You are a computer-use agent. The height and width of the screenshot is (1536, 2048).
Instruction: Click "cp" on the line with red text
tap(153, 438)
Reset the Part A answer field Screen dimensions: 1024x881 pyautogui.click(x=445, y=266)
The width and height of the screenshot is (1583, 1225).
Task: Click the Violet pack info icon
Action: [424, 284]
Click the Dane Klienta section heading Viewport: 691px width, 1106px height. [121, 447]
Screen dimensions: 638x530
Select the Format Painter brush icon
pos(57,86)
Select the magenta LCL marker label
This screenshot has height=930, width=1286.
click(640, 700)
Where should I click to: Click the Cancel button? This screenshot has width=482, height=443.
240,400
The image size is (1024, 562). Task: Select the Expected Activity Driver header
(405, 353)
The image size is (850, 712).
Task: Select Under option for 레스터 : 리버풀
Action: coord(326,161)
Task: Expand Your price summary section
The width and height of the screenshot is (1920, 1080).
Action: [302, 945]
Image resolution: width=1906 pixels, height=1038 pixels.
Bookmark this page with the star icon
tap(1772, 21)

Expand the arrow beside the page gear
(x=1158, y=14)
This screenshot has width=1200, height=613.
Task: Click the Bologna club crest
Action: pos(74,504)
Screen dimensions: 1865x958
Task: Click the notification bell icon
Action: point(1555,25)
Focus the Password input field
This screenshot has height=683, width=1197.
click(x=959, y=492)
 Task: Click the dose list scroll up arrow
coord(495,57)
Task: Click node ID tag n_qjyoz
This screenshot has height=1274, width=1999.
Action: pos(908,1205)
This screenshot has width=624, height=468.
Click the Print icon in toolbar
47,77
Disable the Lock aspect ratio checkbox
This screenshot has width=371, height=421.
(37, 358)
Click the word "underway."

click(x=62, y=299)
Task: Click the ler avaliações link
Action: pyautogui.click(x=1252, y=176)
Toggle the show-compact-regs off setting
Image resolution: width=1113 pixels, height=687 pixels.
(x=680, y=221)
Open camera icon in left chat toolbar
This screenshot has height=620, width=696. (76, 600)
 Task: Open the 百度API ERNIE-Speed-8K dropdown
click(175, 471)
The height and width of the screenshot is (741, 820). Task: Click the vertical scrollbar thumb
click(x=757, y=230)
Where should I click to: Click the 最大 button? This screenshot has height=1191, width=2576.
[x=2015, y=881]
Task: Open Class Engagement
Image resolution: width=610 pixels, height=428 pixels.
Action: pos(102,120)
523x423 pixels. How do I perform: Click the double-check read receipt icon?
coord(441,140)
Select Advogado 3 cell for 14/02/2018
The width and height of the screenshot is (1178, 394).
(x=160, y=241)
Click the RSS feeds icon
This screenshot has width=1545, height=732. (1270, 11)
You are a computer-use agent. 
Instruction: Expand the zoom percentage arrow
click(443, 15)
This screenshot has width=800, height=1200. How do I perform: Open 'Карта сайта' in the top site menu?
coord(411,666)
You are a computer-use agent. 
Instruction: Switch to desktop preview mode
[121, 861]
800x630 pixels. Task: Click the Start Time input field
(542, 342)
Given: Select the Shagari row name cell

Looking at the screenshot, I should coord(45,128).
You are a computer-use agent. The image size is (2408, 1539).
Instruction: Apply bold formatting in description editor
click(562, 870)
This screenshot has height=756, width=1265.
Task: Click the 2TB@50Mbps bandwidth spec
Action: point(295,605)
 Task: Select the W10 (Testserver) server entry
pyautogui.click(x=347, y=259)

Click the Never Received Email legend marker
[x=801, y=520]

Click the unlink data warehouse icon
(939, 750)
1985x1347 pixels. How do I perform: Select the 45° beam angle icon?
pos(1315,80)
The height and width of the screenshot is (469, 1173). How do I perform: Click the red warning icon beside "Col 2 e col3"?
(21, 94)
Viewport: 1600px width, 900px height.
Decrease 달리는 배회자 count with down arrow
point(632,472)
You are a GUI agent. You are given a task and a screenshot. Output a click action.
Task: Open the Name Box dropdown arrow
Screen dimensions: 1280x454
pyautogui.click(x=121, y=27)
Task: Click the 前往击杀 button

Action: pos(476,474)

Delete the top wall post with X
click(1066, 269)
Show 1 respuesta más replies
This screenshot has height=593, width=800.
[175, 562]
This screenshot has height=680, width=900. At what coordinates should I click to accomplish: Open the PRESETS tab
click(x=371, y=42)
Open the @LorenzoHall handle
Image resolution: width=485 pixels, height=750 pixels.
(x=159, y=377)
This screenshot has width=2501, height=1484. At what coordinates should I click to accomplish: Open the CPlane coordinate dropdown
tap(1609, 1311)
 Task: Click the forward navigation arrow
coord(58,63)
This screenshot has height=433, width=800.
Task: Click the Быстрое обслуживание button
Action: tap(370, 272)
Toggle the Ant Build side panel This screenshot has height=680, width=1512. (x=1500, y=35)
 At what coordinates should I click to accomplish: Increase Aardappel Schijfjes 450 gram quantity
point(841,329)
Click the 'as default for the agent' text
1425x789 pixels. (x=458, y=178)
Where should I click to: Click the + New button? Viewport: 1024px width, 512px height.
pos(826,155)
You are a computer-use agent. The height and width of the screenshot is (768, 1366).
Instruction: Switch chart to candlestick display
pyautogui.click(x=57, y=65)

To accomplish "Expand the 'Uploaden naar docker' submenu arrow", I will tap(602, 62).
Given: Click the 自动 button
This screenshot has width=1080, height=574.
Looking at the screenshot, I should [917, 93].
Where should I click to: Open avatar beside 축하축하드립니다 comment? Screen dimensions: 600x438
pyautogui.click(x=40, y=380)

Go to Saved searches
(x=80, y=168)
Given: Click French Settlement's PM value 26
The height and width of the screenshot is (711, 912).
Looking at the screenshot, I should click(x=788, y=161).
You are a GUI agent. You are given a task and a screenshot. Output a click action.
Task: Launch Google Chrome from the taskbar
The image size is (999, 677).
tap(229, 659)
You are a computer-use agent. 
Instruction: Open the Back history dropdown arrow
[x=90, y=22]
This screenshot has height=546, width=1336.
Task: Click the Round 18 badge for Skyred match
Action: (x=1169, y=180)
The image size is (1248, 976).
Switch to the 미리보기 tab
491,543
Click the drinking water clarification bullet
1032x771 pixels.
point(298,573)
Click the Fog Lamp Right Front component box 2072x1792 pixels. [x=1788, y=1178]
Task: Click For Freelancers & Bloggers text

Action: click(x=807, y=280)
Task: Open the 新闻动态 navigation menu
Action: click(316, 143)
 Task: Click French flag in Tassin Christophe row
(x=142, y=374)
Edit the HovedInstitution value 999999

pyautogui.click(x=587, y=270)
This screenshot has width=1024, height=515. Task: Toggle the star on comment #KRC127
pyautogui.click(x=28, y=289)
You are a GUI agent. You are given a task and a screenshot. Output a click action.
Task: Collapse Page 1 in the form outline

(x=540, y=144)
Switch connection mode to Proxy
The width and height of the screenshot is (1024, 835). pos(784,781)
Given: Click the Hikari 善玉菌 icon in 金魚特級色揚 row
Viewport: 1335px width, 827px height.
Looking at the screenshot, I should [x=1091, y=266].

------

Task brief: Your answer should consist of every record, printed exactly as given.

Answer area:
You are a computer-use agent. The height and width of the screenshot is (1536, 2048).
Instruction: Click "cp" on the line with red text
tap(153, 438)
Reset the Part A answer field Screen dimensions: 1024x881 pyautogui.click(x=445, y=266)
The width and height of the screenshot is (1583, 1225).
Task: Click the Violet pack info icon
Action: [424, 284]
Click the Dane Klienta section heading Viewport: 691px width, 1106px height. [121, 447]
Screen dimensions: 638x530
Select the Format Painter brush icon
pos(57,86)
Select the magenta LCL marker label
This screenshot has height=930, width=1286.
click(640, 700)
Where should I click to: Click the Cancel button? This screenshot has width=482, height=443.
240,400
The image size is (1024, 562). Task: Select the Expected Activity Driver header
(405, 353)
The image size is (850, 712).
Task: Select Under option for 레스터 : 리버풀
Action: coord(326,161)
Task: Expand Your price summary section
The width and height of the screenshot is (1920, 1080).
Action: [302, 945]
Image resolution: width=1906 pixels, height=1038 pixels.
Bookmark this page with the star icon
tap(1772, 21)

Expand the arrow beside the page gear
(x=1158, y=14)
This screenshot has width=1200, height=613.
Task: Click the Bologna club crest
Action: pos(74,504)
Screen dimensions: 1865x958
Task: Click the notification bell icon
Action: point(1555,25)
Focus the Password input field
This screenshot has height=683, width=1197.
click(x=959, y=492)
 Task: Click the dose list scroll up arrow
coord(495,57)
Task: Click node ID tag n_qjyoz
This screenshot has height=1274, width=1999.
Action: pos(908,1205)
This screenshot has width=624, height=468.
Click the Print icon in toolbar
47,77
Disable the Lock aspect ratio checkbox
This screenshot has width=371, height=421.
(37, 358)
Click the word "underway."

click(x=62, y=299)
Task: Click the ler avaliações link
Action: pyautogui.click(x=1252, y=176)
Toggle the show-compact-regs off setting
Image resolution: width=1113 pixels, height=687 pixels.
(x=680, y=221)
Open camera icon in left chat toolbar
This screenshot has height=620, width=696. (76, 600)
 Task: Open the 百度API ERNIE-Speed-8K dropdown
click(175, 471)
The height and width of the screenshot is (741, 820). Task: Click the vertical scrollbar thumb
click(x=757, y=230)
Where should I click to: Click the 最大 button? This screenshot has height=1191, width=2576.
[x=2015, y=881]
Task: Open Class Engagement
Image resolution: width=610 pixels, height=428 pixels.
Action: pos(102,120)
523x423 pixels. How do I perform: Click the double-check read receipt icon?
coord(441,140)
Select Advogado 3 cell for 14/02/2018
The width and height of the screenshot is (1178, 394).
(x=160, y=241)
Click the RSS feeds icon
This screenshot has width=1545, height=732. (1270, 11)
You are a computer-use agent. 
Instruction: Expand the zoom percentage arrow
click(443, 15)
This screenshot has width=800, height=1200. How do I perform: Open 'Карта сайта' in the top site menu?
coord(411,666)
You are a computer-use agent. 
Instruction: Switch to desktop preview mode
[121, 861]
800x630 pixels. Task: Click the Start Time input field
(542, 342)
Given: Select the Shagari row name cell

Looking at the screenshot, I should coord(45,128).
You are a computer-use agent. The image size is (2408, 1539).
Instruction: Apply bold formatting in description editor
click(562, 870)
This screenshot has height=756, width=1265.
Task: Click the 2TB@50Mbps bandwidth spec
Action: point(295,605)
 Task: Select the W10 (Testserver) server entry
pyautogui.click(x=347, y=259)

Click the Never Received Email legend marker
[x=801, y=520]

Click the unlink data warehouse icon
(939, 750)
1985x1347 pixels. How do I perform: Select the 45° beam angle icon?
pos(1315,80)
The height and width of the screenshot is (469, 1173). How do I perform: Click the red warning icon beside "Col 2 e col3"?
(21, 94)
Viewport: 1600px width, 900px height.
Decrease 달리는 배회자 count with down arrow
point(632,472)
You are a GUI agent. You are given a task and a screenshot. Output a click action.
Task: Open the Name Box dropdown arrow
Screen dimensions: 1280x454
pyautogui.click(x=121, y=27)
Task: Click the 前往击杀 button

Action: pos(476,474)

Delete the top wall post with X
click(1066, 269)
Show 1 respuesta más replies
This screenshot has height=593, width=800.
[175, 562]
This screenshot has height=680, width=900. At what coordinates should I click to accomplish: Open the PRESETS tab
click(x=371, y=42)
Open the @LorenzoHall handle
Image resolution: width=485 pixels, height=750 pixels.
(x=159, y=377)
This screenshot has width=2501, height=1484. At what coordinates should I click to accomplish: Open the CPlane coordinate dropdown
tap(1609, 1311)
 Task: Click the forward navigation arrow
coord(58,63)
This screenshot has height=433, width=800.
Task: Click the Быстрое обслуживание button
Action: tap(370, 272)
Toggle the Ant Build side panel This screenshot has height=680, width=1512. (x=1500, y=35)
 At what coordinates should I click to accomplish: Increase Aardappel Schijfjes 450 gram quantity
point(841,329)
Click the 'as default for the agent' text
1425x789 pixels. (x=458, y=178)
Where should I click to: Click the + New button? Viewport: 1024px width, 512px height.
pos(826,155)
You are a computer-use agent. The height and width of the screenshot is (768, 1366).
Instruction: Switch chart to candlestick display
pyautogui.click(x=57, y=65)

To accomplish "Expand the 'Uploaden naar docker' submenu arrow", I will tap(602, 62).
Given: Click the 自动 button
This screenshot has width=1080, height=574.
Looking at the screenshot, I should [917, 93].
Where should I click to: Open avatar beside 축하축하드립니다 comment? Screen dimensions: 600x438
pyautogui.click(x=40, y=380)

Go to Saved searches
(x=80, y=168)
Given: Click French Settlement's PM value 26
The height and width of the screenshot is (711, 912).
Looking at the screenshot, I should click(x=788, y=161).
You are a GUI agent. You are given a task and a screenshot. Output a click action.
Task: Launch Google Chrome from the taskbar
The image size is (999, 677).
tap(229, 659)
You are a computer-use agent. 
Instruction: Open the Back history dropdown arrow
[x=90, y=22]
This screenshot has height=546, width=1336.
Task: Click the Round 18 badge for Skyred match
Action: (x=1169, y=180)
The image size is (1248, 976).
Switch to the 미리보기 tab
491,543
Click the drinking water clarification bullet
1032x771 pixels.
point(298,573)
Click the Fog Lamp Right Front component box 2072x1792 pixels. [x=1788, y=1178]
Task: Click For Freelancers & Bloggers text

Action: click(x=807, y=280)
Task: Open the 新闻动态 navigation menu
Action: click(316, 143)
 Task: Click French flag in Tassin Christophe row
(x=142, y=374)
Edit the HovedInstitution value 999999

pyautogui.click(x=587, y=270)
This screenshot has width=1024, height=515. Task: Toggle the star on comment #KRC127
pyautogui.click(x=28, y=289)
You are a GUI agent. You are given a task and a screenshot. Output a click action.
Task: Collapse Page 1 in the form outline

(x=540, y=144)
Switch connection mode to Proxy
The width and height of the screenshot is (1024, 835). pos(784,781)
Given: Click the Hikari 善玉菌 icon in 金魚特級色揚 row
Viewport: 1335px width, 827px height.
Looking at the screenshot, I should [x=1091, y=266].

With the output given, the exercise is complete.